Exercise 4: Spinal twist

Bring your hands on to your shoulders, fingers point forward, thumbs back, elbows up to the side. Inhale and twist to the left, exhale and twist to the right. Take your head around as you go. Not stopping at any point, you are looking for a nice, fluid movement.
Exercise 5: Hip stretches

Hold onto your right knee with your hands clasped together, draw it into your chest, breathe long and deep. After 30 seconds, start drawing circles in the air with your knee, change directions after 30 seconds. Bring your right foot down and swap sides, drawing the left knee into your chest and repeating the sequence.
Why chair yoga is ideal for workplace wellbeing
One of the reasons chair yoga works so well in workplace settings is accessibility. Employees do not need:
Special equipment
Gym clothes
Yoga experience
Large spaces
High fitness levels
It is inclusive, practical and easy to integrate into the working day.

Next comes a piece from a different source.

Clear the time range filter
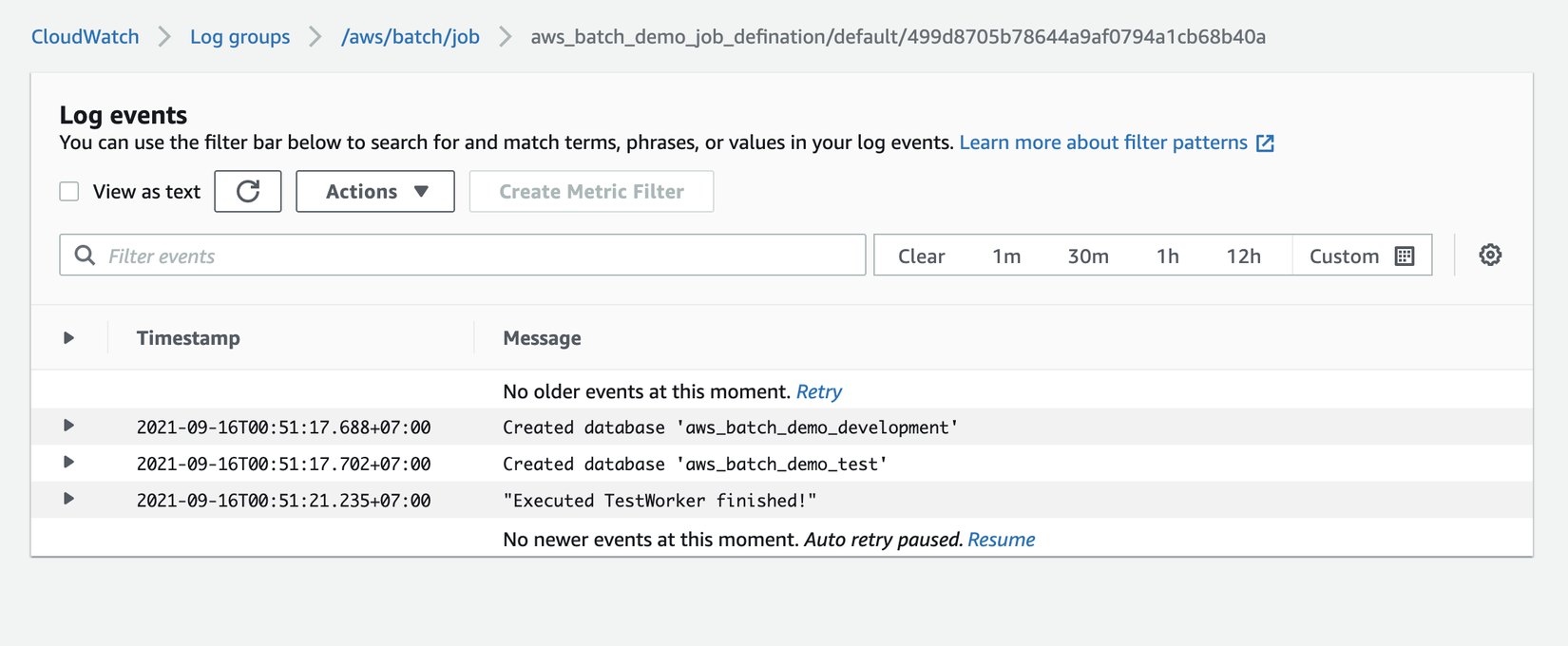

For organisations looking to improve staff wellbeing in a realistic and sustainable way, office yoga sessions can be a highly effective addition to an employee wellbeing programme.
They support both physical and mental wellbeing while also helping create a culture where taking care of health at work feels normal and encouraged.
Bringing desk yoga into your workplace
Creating a healthier workplace culture does not require dramatic changes. Sometimes the most effective wellbeing initiatives are the simplest:
Encouraging regular movement
Building short recovery breaks into the day
Giving employees practical tools to manage stress and discomfort
Making wellbeing visible and accessible
Desk yoga for staff wellbeing is a simple but powerful way to support healthier, happier and more productive teams.
By introducing simple practices like desk yoga, organisations can help employees feel better physically, mentally and emotionally while also supporting productivity, engagement and resilience.
Small movements, practised consistently, can have a surprisingly big impact.
Desk yoga for staff wellbeing FAQs
Q: What is desk or chair yoga?
A: It’s what it says on the tin: yoga exercises done sitting in a chair! The benefits of yoga are well documented, including less stress, more energy, reducing tension in the body and the mind. Yoga done in a chair brings additional benefits, such as: shorter sessions that don’t get in the way of the working day, no need to change out of work clothes and specific work done to ease the aches and pains caused by working for hours in a chair.
Q: How often should desk yoga be done?
A: Taking the time to do a 20 minute class every day is not realistic for most people. So we recommend getting into the habit of doing just a few minutes: if you take just three minutes as you settle in first thing, you will immediately benefit from a little boost of morning vitality. It’s not unusual to feel sluggish mid afternoon, so another three minutes will help lift your energy levels. Just 180 seconds can make a significant difference to your whole day.
Q: Is desk yoga effective at reducing back pain?
A: Yes it is, which is why it is recommended by doctors and physiotherapists. The lower back, neck and shoulders are the most affected areas. Carefully taught, gentle twisting and stretching exercises are able to build strength and flexibility, increasing blood flow and helping repair damaged tissue.